Provided passage:
"""

Richard Wilbur Poems
Parents are innately protective of their children. They know that their children will meet struggles in their lives, but at one point the parent must let their child be and simply wish him or “her a lucky passage.” In “The Writer” by Richard Wilbur, the speaker is describing his daughter’s experience in writing, which is used as a metaphor for life. His daughter is facing problems and challenges; she is growing up. This is compared to a starling that was trapped in that exact room just two years earlier. The starling, after much effort and fight, was able to break free. The speaker uses the comparison to illustrate the heart-aching reality that eventually, parents must allow their children to fight through life challenges on their own.
The structure and syntax of the poem emphasize the peaks and downfalls of life. There are 11 stanzas, each consisting of 3 lines each. It is important to notice that the second line of each stanza is always its longest. This visually highlights the ups and downs of life. This clearly stresses how the daughter will hit walls, but be “at it again with a bunched clamor Of strokes” eventually. Furthermore, each stanza except the last consists of one declarative each. However, there are constant pauses with commas, colons, and semi-colons to represent that life is not smooth. The speaker, and father, understands this and realizes he can do nothing more but hope his daughter will be able to battle through it all. Thus, the structure and syntax of the poem itself visually illustrate the daughter’s bumpy road she must face and conquer.
Stanzas 1-5 use nautical imagery to depict writing as a metaphor for sailing through life. The specific terms such as “prow,” “gunwale,” “cargo,” and “passage” illustrate the daughter’s journey of “writing a story” as a voyage through life. The daughter is still young, yet already has “great cargo, and some of it heavy.” Therefore it is significant that the speaker precisely chooses to “wish her a lucky passage.” The evident empathetic tone shows that the speaker is cognizant that the daughter will inevitably face violent waves throughout her voyage. The daughter “rejects [the] thought and its easy figure,” showing that the daughter refuses to adhere to the wish and is willing to fight through the struggles of the life she has chosen. This establishes the background for the poem’s message that is in essence summarized in the last stanza.
In stanzas 6-10, the episode of the speaker watching a starling struggle to fly away parallels to how the speaker hopes for the daughter to battle through life and not give up. The speaker recounts the bird “trapped in that very room, two years ago.” It was specifically the same room. This could parallel to how the speaker is potentially trapping the daughter because the speaker, as a parent, is unable to let go. However the speaker continues to recall “how for a helpless hour, through the crack of the door, [He] watched the sleek, wild, dark / And iridescent creature.” Although the starling “[dropped] like a glove To the hard floor” and by the end was “humped and bloody,” it was able to finally break free “[clear] the sill of the world.” This idea is concurrent with the speaker’s current situation. The speaker is watching from the outside, helpless and unable to help the daughter.

"""

Instructions:
A. Sum up the essay on Richard Wilbur's poem in two sentences.
B. In the essay, rewrite the part that opens with the words containing "Stanzas 1-5 use" and closes with "the last stanza.", putting "father" in place of "speaker".

Study material:
"""

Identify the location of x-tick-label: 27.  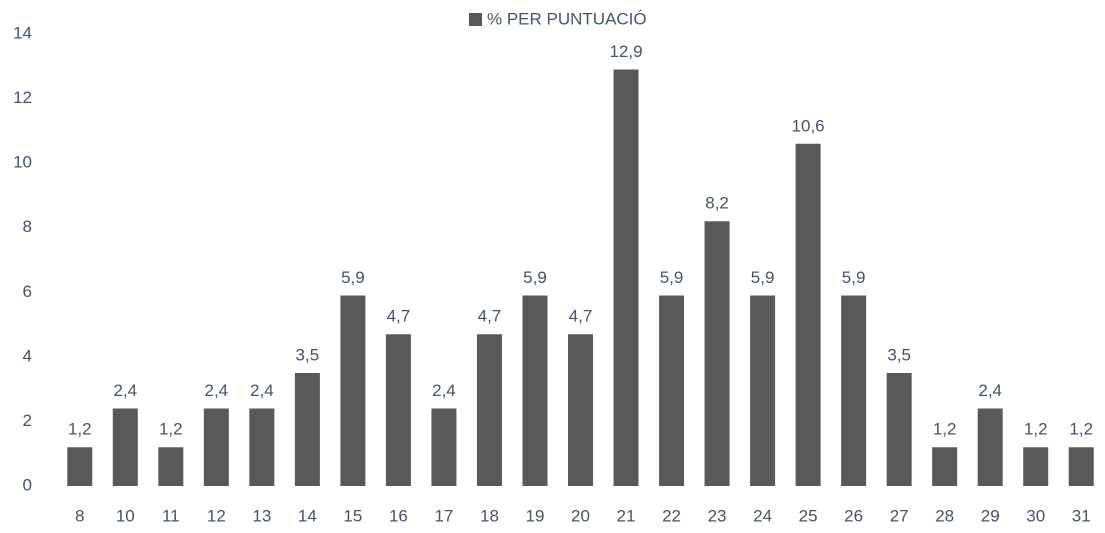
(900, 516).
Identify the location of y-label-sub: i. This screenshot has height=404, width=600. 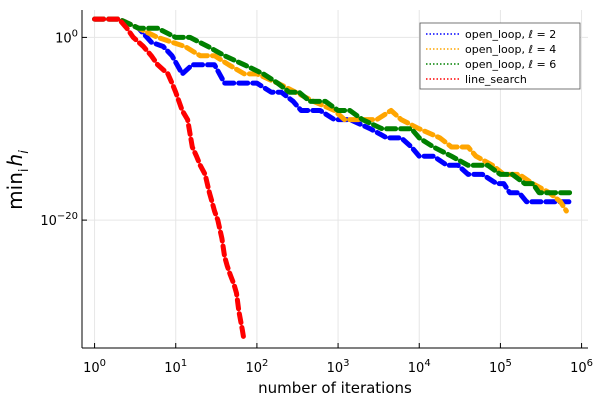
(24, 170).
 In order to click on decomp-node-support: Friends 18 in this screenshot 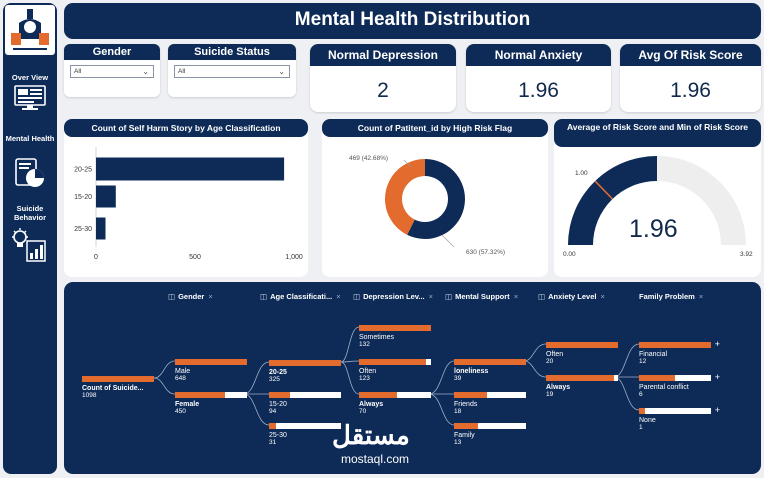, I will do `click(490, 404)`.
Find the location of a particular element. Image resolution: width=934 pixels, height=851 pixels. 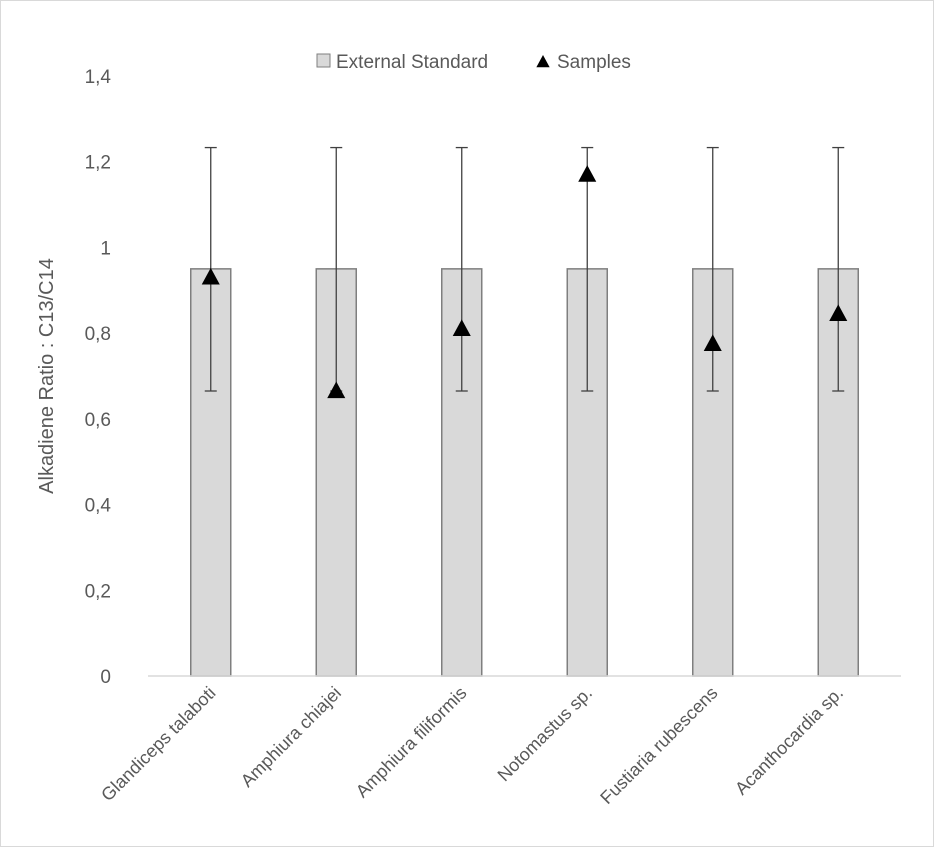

"""

Per-task outputs:
A. The essay reads Richard Wilbur's "The Writer" as a poem in which a father describes his daughter's writing as a metaphor for life. It compares her struggles to a starling that was once trapped in the same room and finally broke free, to show that parents must eventually let their children fight through life's challenges on their own.

B.
Stanzas 1-5 use nautical imagery to depict writing as a metaphor for sailing through life. The specific terms such as “prow,” “gunwale,” “cargo,” and “passage” illustrate the daughter’s journey of “writing a story” as a voyage through life. The daughter is still young, yet already has “great cargo, and some of it heavy.” Therefore it is significant that the father precisely chooses to “wish her a lucky passage.” The evident empathetic tone shows that the father is cognizant that the daughter will inevitably face violent waves throughout her voyage. The daughter “rejects [the] thought and its easy figure,” showing that the daughter refuses to adhere to the wish and is willing to fight through the struggles of the life she has chosen. This establishes the background for the poem’s message that is in essence summarized in the last stanza.